# 2002 widescreen navigation RETROFITTED!



## Alex Baumann (Dec 19, 2001)

vexed said:


> *
> 
> Like being constantly given directions to Mike's house?:dunno: *


Isn't it a built-in function ?

Al, I can't see the 'Mike' button on that NAV


----------



## vexed (Dec 22, 2001)

alee said:


> *
> If that happens, I'll be needing a good lawyer.  *


I'm ready, was in court all morning.:thumb:


----------



## Dr. Phil (Dec 19, 2001)

Alex Baumann said:


> *
> 
> Isn't it a built-in function ?
> 
> Al, I can't see the 'Mike' button on that NAV  *


It's the button that looks like this


----------



## vexed (Dec 22, 2001)

PM 325xiT said:


> *
> It's the button that looks like this
> 
> 
> ...


:lmao: :lmao:

How do you get those smilies, I have gone to that site but have been denied.


----------



## Alex Baumann (Dec 19, 2001)

PM 325xiT said:


> *
> It's the button that looks like this
> 
> 
> ...


----------



## Dr. Phil (Dec 19, 2001)

vexed said:


> *
> 
> :lmao: :lmao:
> 
> How do you get those smilies, I have gone to that site but have been denied. *


Try this link smilies page comps of Nate

I think you need to jump right to the smilies:dunno: Some of the board topics might keep you amused for a while though:eeps:


----------



## vexed (Dec 22, 2001)

PM 325xiT said:


> *
> Try this link smilies page comps of Nate
> 
> I think you need to jump right to the smilies:dunno: Some of the board topics might keep you amused for a while though:eeps: *


Thanks, this is what I need to do more of to Clem









Just kidding Clem, I love my name.:thumb:


----------



## Alex Baumann (Dec 19, 2001)

vexed said:


> *Just kidding Clem, I love my name.:thumb: *


And we love your title


----------



## Dr.
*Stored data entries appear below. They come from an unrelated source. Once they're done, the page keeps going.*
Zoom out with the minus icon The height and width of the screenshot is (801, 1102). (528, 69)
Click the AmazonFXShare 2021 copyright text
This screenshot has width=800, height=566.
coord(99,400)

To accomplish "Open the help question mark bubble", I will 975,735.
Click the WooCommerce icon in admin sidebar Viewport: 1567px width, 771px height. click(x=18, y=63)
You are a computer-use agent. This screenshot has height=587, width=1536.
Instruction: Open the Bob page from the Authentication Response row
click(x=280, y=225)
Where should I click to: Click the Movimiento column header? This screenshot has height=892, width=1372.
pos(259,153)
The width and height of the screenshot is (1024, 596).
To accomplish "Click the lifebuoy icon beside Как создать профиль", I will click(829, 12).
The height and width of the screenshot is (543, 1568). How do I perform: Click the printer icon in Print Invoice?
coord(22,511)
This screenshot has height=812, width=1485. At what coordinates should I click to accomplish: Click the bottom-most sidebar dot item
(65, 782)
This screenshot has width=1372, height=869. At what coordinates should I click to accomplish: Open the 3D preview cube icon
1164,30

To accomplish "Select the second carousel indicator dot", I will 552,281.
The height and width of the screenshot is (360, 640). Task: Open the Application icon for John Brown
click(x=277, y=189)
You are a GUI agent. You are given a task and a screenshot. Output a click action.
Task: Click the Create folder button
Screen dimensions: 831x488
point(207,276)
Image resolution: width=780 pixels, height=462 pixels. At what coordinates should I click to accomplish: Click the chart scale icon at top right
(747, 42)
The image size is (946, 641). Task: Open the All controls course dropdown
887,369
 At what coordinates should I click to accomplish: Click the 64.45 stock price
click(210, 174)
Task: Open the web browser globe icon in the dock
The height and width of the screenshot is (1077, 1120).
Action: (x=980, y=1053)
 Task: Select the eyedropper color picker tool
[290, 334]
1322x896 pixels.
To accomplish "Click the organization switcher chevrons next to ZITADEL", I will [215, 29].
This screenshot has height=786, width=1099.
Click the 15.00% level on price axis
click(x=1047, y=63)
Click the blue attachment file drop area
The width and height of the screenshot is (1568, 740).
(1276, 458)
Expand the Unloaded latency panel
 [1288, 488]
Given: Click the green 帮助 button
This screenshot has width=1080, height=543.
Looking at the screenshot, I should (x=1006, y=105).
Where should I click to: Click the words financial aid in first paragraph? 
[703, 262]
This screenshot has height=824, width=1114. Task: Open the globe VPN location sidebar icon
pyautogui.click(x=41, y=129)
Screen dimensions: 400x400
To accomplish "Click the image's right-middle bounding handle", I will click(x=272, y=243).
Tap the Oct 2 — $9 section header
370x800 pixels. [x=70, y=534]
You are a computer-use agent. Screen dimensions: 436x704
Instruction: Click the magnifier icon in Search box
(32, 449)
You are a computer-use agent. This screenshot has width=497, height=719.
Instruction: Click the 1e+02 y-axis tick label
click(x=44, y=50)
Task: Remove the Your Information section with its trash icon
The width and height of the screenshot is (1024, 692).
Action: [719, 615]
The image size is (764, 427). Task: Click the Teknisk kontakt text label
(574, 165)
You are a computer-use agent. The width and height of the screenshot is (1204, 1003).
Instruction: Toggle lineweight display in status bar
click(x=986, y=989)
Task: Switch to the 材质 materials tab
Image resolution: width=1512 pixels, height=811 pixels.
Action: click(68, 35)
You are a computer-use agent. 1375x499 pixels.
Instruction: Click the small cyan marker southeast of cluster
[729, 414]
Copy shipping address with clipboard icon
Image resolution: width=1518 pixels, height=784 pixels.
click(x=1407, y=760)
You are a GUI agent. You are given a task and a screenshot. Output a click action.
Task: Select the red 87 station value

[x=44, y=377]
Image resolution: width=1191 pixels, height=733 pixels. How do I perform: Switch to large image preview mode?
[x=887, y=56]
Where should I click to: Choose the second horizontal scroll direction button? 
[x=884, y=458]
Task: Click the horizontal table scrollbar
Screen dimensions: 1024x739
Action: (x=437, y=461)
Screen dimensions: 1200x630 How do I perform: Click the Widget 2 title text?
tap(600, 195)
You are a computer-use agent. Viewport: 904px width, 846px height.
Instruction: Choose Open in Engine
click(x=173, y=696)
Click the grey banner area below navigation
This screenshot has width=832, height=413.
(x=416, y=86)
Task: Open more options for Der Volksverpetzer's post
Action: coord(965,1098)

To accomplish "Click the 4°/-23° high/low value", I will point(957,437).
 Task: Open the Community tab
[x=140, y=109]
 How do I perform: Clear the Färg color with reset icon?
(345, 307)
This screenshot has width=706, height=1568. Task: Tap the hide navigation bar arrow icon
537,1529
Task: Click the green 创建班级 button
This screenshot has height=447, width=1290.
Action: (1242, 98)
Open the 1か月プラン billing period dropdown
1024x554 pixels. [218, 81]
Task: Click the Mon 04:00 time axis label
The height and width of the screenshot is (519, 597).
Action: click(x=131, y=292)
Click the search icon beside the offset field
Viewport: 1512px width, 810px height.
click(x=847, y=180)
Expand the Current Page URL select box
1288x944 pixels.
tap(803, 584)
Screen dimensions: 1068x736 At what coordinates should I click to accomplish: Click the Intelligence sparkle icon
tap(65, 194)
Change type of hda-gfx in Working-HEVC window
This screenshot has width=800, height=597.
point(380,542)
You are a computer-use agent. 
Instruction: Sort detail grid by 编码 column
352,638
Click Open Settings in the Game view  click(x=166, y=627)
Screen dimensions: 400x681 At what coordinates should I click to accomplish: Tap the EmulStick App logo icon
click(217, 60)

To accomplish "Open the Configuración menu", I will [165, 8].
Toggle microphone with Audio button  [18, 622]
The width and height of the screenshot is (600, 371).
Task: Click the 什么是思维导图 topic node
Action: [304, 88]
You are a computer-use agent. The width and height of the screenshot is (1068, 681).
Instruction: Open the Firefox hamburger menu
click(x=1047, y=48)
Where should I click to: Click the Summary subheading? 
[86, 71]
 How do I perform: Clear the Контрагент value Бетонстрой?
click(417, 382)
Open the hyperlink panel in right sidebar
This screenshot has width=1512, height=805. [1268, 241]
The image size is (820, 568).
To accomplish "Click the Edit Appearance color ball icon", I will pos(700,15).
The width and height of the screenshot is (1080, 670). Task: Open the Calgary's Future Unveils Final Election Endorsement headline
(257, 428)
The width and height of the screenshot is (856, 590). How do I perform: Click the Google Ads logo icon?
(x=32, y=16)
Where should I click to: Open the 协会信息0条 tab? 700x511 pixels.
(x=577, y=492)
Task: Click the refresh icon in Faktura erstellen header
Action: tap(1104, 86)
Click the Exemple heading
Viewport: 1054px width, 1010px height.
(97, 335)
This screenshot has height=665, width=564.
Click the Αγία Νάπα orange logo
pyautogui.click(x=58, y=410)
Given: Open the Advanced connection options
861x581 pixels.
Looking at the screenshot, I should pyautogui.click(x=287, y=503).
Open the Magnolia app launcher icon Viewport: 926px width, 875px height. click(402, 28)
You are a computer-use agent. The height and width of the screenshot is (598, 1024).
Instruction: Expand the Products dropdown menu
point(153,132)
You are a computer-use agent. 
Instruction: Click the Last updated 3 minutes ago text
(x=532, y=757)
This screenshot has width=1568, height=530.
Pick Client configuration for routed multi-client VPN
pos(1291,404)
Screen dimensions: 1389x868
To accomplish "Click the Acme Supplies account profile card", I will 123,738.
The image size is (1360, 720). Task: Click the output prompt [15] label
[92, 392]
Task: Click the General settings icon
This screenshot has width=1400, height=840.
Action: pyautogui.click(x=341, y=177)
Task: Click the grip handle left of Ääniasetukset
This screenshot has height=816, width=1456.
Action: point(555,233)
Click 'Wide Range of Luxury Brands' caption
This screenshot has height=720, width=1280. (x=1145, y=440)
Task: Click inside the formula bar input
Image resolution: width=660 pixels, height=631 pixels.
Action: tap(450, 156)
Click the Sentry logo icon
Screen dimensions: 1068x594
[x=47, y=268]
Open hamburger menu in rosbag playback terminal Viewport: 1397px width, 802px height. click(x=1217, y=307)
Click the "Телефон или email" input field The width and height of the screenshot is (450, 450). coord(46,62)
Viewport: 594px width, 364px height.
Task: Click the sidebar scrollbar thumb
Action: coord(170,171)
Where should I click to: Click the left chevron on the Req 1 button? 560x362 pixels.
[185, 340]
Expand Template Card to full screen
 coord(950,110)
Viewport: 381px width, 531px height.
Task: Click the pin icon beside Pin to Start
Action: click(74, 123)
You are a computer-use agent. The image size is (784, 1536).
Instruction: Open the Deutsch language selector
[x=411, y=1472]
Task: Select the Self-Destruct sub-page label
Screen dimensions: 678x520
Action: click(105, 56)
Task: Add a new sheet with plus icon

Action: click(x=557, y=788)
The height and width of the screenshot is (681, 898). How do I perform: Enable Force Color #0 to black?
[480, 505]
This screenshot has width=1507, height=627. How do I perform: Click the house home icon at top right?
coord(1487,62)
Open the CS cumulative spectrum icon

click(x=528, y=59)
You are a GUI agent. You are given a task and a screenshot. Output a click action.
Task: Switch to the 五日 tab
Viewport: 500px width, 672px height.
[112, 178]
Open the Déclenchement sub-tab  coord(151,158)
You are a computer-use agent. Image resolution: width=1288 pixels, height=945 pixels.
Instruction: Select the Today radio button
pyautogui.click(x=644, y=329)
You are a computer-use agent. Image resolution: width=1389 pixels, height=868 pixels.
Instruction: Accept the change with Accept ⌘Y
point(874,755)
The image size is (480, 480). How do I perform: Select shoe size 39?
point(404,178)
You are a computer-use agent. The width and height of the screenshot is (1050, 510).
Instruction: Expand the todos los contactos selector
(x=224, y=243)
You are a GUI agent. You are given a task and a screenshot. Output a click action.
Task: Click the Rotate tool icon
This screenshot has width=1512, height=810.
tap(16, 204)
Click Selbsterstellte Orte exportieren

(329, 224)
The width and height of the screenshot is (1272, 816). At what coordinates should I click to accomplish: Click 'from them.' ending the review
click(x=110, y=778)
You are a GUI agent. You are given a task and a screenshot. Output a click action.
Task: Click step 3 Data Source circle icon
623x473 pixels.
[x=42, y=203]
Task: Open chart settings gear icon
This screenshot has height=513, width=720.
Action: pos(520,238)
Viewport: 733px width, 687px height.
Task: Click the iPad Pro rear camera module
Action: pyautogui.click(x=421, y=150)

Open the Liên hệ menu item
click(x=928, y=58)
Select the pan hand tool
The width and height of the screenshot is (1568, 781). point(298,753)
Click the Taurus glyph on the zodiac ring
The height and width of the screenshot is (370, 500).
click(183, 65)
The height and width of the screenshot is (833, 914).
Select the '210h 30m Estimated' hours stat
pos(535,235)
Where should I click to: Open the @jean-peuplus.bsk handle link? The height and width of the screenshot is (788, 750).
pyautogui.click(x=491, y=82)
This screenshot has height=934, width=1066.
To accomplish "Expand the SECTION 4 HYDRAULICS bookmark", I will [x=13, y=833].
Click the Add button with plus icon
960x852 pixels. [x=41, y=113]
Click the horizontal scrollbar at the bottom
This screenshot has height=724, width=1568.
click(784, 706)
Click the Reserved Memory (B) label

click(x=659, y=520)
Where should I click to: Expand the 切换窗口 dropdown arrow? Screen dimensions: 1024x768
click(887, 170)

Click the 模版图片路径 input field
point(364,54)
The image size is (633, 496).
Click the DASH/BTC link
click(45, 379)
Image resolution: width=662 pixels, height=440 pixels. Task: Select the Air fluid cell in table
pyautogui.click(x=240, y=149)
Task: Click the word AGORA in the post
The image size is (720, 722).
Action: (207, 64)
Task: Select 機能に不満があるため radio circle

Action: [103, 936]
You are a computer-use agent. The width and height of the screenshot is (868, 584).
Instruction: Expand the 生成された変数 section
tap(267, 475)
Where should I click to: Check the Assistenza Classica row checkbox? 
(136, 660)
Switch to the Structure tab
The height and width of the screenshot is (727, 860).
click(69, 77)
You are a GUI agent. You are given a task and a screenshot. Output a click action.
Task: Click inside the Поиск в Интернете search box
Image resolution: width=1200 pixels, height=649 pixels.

Phil (Dec 19, 2001)

vexed said:


> *
> 
> Thanks, this is what I need to do more of to Clem
> 
> ...


I think you're right to keep quiet for a while, unless you want to go back to the "boy toy club".:yikes:


----------



## jw (Dec 21, 2001)

Al - 

That is too cool! Where in the world did you find someone to buy your old Nav? Hmmm... now you really got me going. Know someone else who wants an old Nav? 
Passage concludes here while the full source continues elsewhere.